Non dirlo — sibilò Ponter.

— Non dire cosa? — chiese lo scultore di personalità.

— Ciò che stavi per dire.

— Cioè cosa, secondo te?

— Che la mia relazione con Klast si è interrotta improvvisamente, e poi è successa la stessa cosa con Mèr.

— È questo il modo in cui interpreti la vicenda? — chiese Selgan.

— Sapevo che non dovevo venire qui! — sbottò Ponter.

— Voi scultori della personalità siete convinti di avere idee molto profonde. Be’, non lo sono. Sono solo delle volgari semplificazioni: “La storia A è finita all’improvviso, e il modo in cui è finita la storia B te l’ha riportata alla memoria”. — Ponter emise un grugnito di disprezzo.

Selgan rimase in silenzio per vari “battiti”, forse per vedere se Ponter intendeva aggiungere altro di sua spontanea volontà. Quando fu chiaro che non era così, Selgan disse: — Eppure tu hai spinto affinché venisse riaperto il varco tra i due mondi, il nostro e quello di Mèr. — Lasciò che la frase aleggiasse nell’aria.

Alla fine, Ponter rispose: — Pensi che sia stato quello il motivo per cui “spingevo”? Infischiandomene delle conseguenze, con tutte le loro ramificazioni nel nostro mondo? Che la mia unica preoccupazione fosse trovare un modo per risolvere una storia irrisolta?
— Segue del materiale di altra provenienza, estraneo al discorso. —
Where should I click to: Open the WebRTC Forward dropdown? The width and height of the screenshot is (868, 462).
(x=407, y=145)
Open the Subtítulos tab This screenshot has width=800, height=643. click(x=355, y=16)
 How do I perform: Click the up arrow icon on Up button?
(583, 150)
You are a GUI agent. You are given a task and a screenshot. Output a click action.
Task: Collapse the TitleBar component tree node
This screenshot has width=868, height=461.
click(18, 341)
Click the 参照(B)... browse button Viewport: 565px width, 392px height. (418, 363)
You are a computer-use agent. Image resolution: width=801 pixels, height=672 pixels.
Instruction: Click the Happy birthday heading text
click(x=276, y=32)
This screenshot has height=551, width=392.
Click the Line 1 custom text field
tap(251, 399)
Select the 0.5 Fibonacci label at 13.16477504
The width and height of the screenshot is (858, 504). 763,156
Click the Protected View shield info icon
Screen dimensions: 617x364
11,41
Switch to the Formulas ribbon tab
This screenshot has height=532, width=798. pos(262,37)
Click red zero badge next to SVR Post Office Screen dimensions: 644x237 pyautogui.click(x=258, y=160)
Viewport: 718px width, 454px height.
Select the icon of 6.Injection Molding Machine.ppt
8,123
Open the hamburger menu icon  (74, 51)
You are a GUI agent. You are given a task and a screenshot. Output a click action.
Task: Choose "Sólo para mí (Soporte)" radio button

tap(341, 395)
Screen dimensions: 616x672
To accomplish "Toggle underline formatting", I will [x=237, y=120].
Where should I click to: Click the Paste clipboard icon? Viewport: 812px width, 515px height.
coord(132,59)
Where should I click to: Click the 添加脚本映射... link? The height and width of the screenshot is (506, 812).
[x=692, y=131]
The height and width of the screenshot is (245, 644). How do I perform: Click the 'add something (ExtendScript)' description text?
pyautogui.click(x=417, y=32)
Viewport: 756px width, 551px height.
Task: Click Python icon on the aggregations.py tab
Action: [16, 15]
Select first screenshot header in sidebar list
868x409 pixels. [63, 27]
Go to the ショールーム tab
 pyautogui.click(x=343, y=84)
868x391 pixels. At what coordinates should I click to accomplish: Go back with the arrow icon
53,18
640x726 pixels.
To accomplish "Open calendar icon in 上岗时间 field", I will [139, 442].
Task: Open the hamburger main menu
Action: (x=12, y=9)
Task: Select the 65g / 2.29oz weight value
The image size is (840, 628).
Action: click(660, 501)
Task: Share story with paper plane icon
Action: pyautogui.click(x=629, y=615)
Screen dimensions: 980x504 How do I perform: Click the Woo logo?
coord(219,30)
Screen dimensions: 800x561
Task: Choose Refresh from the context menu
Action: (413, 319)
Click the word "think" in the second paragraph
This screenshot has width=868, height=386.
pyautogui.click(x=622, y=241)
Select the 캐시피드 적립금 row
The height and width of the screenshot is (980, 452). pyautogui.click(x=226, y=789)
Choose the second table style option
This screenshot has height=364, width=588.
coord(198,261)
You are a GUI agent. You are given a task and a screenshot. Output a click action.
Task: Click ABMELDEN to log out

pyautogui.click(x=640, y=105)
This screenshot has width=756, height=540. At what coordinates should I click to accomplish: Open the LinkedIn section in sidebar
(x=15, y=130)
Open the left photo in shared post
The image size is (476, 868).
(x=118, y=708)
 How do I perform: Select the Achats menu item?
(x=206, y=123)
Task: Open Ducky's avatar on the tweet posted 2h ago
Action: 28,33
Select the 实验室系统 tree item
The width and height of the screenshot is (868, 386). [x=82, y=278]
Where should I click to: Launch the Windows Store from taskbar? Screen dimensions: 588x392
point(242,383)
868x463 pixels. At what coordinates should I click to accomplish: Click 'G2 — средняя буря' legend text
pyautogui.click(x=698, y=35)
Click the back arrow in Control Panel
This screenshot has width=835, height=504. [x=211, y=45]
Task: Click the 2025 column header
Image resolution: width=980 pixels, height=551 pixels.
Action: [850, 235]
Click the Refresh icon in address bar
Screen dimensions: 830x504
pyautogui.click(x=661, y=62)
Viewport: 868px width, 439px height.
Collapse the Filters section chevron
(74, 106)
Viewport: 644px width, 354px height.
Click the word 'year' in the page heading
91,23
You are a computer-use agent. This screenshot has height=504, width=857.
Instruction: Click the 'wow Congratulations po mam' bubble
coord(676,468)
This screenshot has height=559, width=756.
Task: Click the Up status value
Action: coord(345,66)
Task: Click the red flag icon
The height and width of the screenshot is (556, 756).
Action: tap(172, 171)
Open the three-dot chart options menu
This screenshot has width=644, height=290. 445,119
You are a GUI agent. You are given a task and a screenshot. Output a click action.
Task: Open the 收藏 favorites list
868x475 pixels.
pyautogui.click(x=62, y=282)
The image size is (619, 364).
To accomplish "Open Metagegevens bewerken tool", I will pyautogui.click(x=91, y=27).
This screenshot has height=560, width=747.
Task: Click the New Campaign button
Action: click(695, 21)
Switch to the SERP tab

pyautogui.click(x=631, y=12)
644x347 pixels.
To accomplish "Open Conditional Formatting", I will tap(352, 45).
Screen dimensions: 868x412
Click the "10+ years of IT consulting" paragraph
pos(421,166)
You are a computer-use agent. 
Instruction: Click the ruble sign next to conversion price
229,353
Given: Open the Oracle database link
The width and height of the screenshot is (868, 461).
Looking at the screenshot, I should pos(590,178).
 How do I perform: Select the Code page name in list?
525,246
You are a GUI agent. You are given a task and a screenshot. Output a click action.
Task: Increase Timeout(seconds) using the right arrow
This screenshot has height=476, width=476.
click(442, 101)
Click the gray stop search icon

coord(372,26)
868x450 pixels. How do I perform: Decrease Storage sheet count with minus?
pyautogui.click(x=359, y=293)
— Sei tu a dovermelo spiegare — replicò Selgan con dolcezza.

— Non era quello! Oh, certo, esiste una superficiale somiglianza tra ciò che è successo tra me e Klast, e tra me e Mèr. Ma io sono uno scienziato. — Piantò negli occhi di Selgan le proprie pupille dorate. — Un vero scienziato. Sono in grado di comprendere quando si verifica una reale simmetria. Be’, non è questo il caso. Così come so riconoscere un’analogia ingannevole.

— E ciononostante, hai fatto pressioni sul Gran Consiglio dei Grigi. L’ho visto sul mio voyeur, come migliaia di altre persone.

— S… sì, ma…

— Ma cosa? A che cosa stavi pensando? Che cosa volevi ottenere?

— Niente. Tranne il meglio per il nostro popolo.

— Ne sei sicuro?

— Certo che sono sicuro! — urlò Ponter.

Selgan restò muto e lasciò che Ponter sentisse l’eco della propria voce che rimbombava sulle lisce pareti di legno.

Ponter Boddit doveva ammettere che nessuna esperienza che avesse attraversato… anzi, probabilmente nessuna esperienza mai attraversata da nessuno del suo popolo… era stata terrificante come il ritrovarsi trasportato dalla sua Terra a quella Terra bizzarra, per di più arrivandoci nel buio più completo e finendo quasi annegato in un vascone.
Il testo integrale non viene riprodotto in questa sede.